# [PROBLEM]
Reproduce the part of the records below that opens with the line containing "You are a GUI" and closes with the line containing "Action: coord(71,216)", substituting "Partners" for "Affiliates" and leaving everything else unchanged.

# [EXERCISE MATERIALS]
— BEGIN —

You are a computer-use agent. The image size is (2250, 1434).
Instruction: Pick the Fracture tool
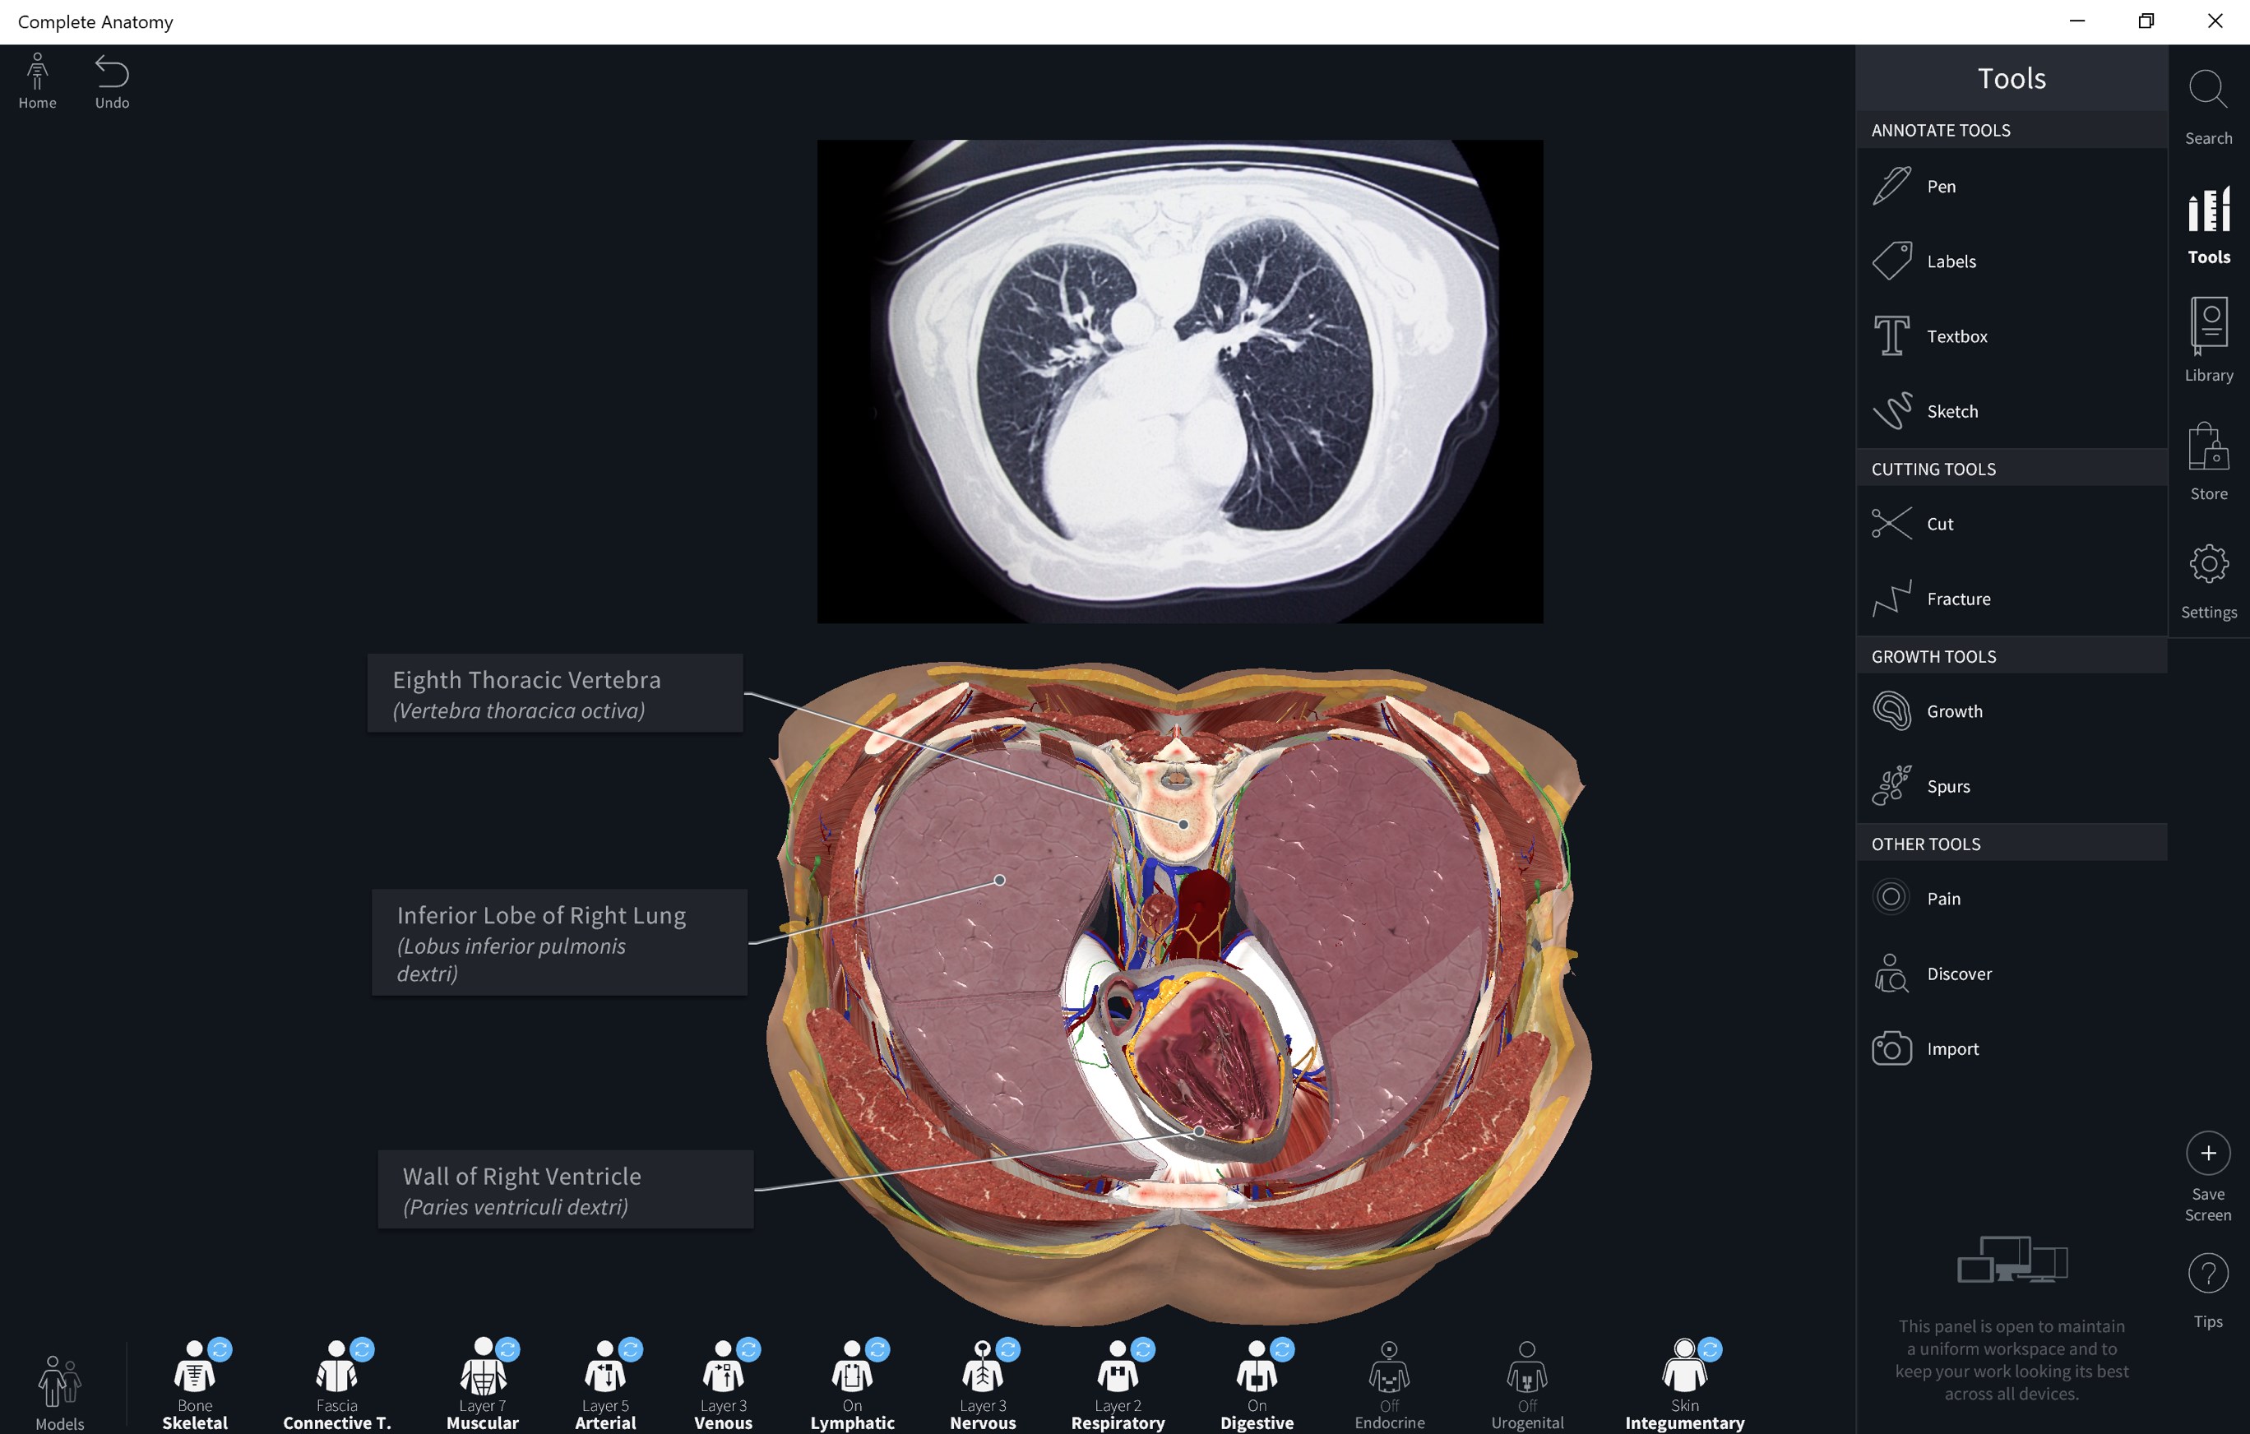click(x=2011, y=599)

— END —
— BEGIN —

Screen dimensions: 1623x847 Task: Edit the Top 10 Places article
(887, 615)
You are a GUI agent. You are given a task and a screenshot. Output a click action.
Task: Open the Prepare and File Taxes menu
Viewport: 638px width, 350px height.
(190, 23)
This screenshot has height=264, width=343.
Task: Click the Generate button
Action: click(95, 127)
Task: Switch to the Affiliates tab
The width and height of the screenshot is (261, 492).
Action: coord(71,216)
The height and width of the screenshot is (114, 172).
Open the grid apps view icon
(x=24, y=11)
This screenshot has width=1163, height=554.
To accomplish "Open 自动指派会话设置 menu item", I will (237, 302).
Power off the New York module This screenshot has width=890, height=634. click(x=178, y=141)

— END —

# [ANSWER TO THIS EXERCISE]
You are a GUI agent. You are given a task and a screenshot. Output a click action.
Task: Open the Prepare and File Taxes menu
Viewport: 638px width, 350px height.
(190, 23)
This screenshot has height=264, width=343.
Task: Click the Generate button
Action: click(95, 127)
Task: Switch to the Partners tab
The width and height of the screenshot is (261, 492).
Action: coord(71,216)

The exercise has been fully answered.